*Task to carry out*:
For the material that follows, return exactly the lines from the one with "You are a computer-use agent." through the one with "Instruction: Click the", both ends included.

┌─ Data shown

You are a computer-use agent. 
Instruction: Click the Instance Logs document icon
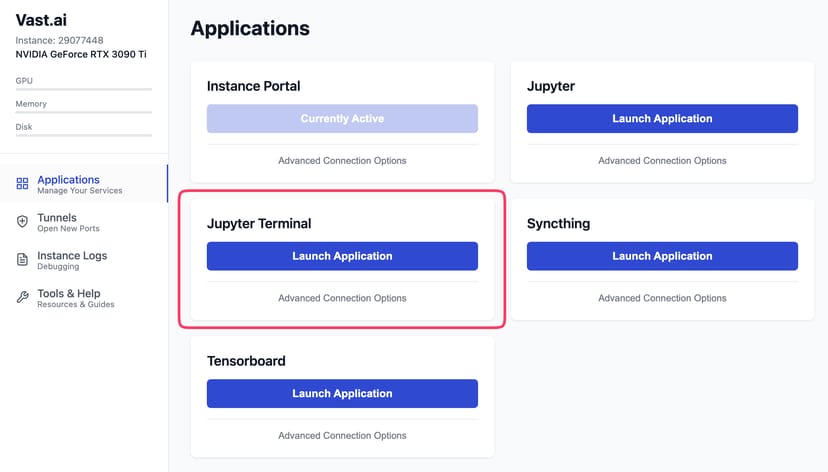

└─
┌─ Data shown

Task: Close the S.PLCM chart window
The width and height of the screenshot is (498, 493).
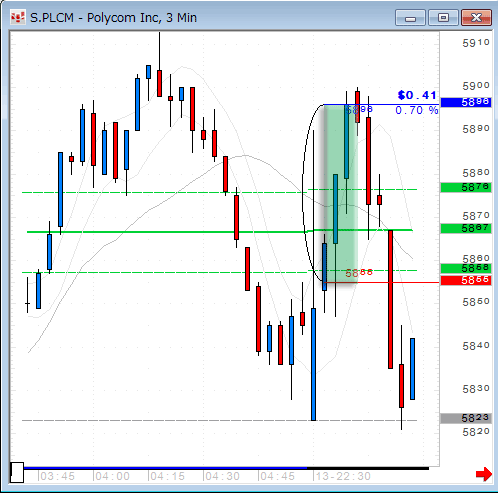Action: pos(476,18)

└─

*Reply*:
You are a computer-use agent. 
Instruction: Click the Instance Logs document icon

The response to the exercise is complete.